The work was based on VTT’s existing modelling tool KilnSimu. This models the chemical reactions and phase changes in a rotary kiln, as well as their thermal and energy balances. With Ube Industries, the simulation was coupled with other modelling tools and modified to meet the company’s process parameters and operational experience.

The customised KilnSimu tool predicted successfully cement clinker crystal formation and composition. It also estimated reliably the circulation of harmful sulphate and chlorine species both in the pre-calciner and in the rotary kiln. In addition, it showed how to control the secondary air and fuel inlets to minimise the kiln’s energy consumption. The model is now helping Ube Industries to optimise and control its process operations.

“For cement manufacturers, improvement of the process’s thermal efficiency is highly desirable.
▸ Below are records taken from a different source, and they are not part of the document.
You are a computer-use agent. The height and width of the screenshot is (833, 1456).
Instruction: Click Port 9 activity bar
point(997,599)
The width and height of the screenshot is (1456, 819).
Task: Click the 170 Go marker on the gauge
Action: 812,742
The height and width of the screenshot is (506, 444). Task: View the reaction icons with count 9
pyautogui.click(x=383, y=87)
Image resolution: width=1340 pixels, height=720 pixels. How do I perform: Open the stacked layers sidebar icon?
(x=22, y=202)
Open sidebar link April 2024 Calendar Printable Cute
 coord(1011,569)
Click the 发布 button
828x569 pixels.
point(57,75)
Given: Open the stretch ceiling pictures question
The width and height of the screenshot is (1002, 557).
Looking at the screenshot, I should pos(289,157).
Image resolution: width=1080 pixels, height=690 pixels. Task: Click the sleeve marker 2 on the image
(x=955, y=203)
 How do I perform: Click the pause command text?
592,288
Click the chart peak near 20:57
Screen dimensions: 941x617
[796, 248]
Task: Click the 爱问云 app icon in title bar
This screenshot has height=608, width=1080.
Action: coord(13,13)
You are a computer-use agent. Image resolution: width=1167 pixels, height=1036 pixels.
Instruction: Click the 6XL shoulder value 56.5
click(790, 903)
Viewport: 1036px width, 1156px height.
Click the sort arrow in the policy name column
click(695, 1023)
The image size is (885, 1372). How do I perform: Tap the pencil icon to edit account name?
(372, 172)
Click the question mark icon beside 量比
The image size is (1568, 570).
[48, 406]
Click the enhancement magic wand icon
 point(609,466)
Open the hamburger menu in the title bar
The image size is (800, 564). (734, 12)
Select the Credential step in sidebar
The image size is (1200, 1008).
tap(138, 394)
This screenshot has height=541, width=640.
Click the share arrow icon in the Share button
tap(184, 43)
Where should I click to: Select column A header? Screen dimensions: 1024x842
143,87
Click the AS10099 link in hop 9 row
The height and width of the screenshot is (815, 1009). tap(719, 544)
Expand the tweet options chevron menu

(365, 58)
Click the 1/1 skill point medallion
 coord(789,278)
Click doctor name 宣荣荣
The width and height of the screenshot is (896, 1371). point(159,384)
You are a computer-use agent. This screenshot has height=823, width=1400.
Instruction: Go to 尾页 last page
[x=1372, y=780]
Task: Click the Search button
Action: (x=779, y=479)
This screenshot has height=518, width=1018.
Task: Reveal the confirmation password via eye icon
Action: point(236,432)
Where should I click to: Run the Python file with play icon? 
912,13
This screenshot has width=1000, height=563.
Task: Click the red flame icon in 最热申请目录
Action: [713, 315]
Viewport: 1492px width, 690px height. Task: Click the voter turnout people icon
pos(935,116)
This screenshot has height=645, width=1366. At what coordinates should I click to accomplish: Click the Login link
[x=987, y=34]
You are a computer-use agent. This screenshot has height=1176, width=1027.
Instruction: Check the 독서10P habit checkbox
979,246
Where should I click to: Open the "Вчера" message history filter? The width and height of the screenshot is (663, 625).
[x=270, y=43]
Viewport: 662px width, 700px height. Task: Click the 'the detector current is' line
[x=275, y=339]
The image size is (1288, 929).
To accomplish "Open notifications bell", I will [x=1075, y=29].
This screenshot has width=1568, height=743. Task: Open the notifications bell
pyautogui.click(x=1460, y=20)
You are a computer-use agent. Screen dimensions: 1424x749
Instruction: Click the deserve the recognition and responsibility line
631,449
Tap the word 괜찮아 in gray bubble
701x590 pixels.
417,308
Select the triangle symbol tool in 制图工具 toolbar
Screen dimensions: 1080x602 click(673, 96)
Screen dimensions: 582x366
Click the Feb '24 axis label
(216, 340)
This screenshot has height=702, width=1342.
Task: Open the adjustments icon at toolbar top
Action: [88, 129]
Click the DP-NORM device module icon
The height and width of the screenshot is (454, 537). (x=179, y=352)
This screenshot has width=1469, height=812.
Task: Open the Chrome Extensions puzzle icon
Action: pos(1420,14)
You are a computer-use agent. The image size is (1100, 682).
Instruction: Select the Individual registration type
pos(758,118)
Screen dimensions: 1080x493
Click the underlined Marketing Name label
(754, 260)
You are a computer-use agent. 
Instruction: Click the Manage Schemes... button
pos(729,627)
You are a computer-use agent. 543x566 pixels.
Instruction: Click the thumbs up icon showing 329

KilnSimu is a very powerful and useful tool for analysing the whole cement process. With it we can estimate the quantitative effect of process improvements,” noted a Ube spokesman.

Ube has three cement facilities in Japan with a combined production capacity of nine million tonnes/ year. Ube’s Process Technology Research Laboratory now uses KilnSimu to model the whole cement manufacturing process, from the pre-calciner subsystem to the rotary kiln and the clinker cooler unit.

Vessel designer saves €232,000/year with Autodesk software

Cameron Process Systems designs oil and water treatment vessels, which are complex as they can have more than 150 nozzle connections each. The speed up the design process the company recently made the move to digital prototyping with Autodesk Inventor. The new software has enabled the company to reuse designs and reduce errors. 

“With Inventor, we’ve built libraries of models that we can reuse quickly,” says Gary Foucault, Cameron’s design manager. “That’s a big help when you’re building vessels as complicated as ours. The 3D models have also helped us to reduce design errors and communicate our ideas more clearly to field installers and clients.”

Originally, the many nozzle variations meant that the modelling process lasted 3-4 weeks. Hoping to further expedite the design and drafting phase, Foucault closely examined the XML data being generated by the COMPASS calculation software and realised that all the data needed to generate models was already in the application. ”We just needed an intelligent, automated way to pull out the relevant data and use it to generate 3D models, drawings, schedules and part lists,” he added. 

With Autodesk Inventor Engineer-to-Order, Cameron can now automatically create drawings that offer multiple views of a vessel, nozzle schedules, and complete parts lists pulled from the company’s parts database. 

“With Autodesk Inventor Engineer-to-Order, our office is saving about US$60,000/year (€47,000) in avoiding errors in our nozzle schedules and parts lists. Multiply that by four other offices and we’re looking at savings of up to US$ 300,000/year (€232,000),” concluded Foucault.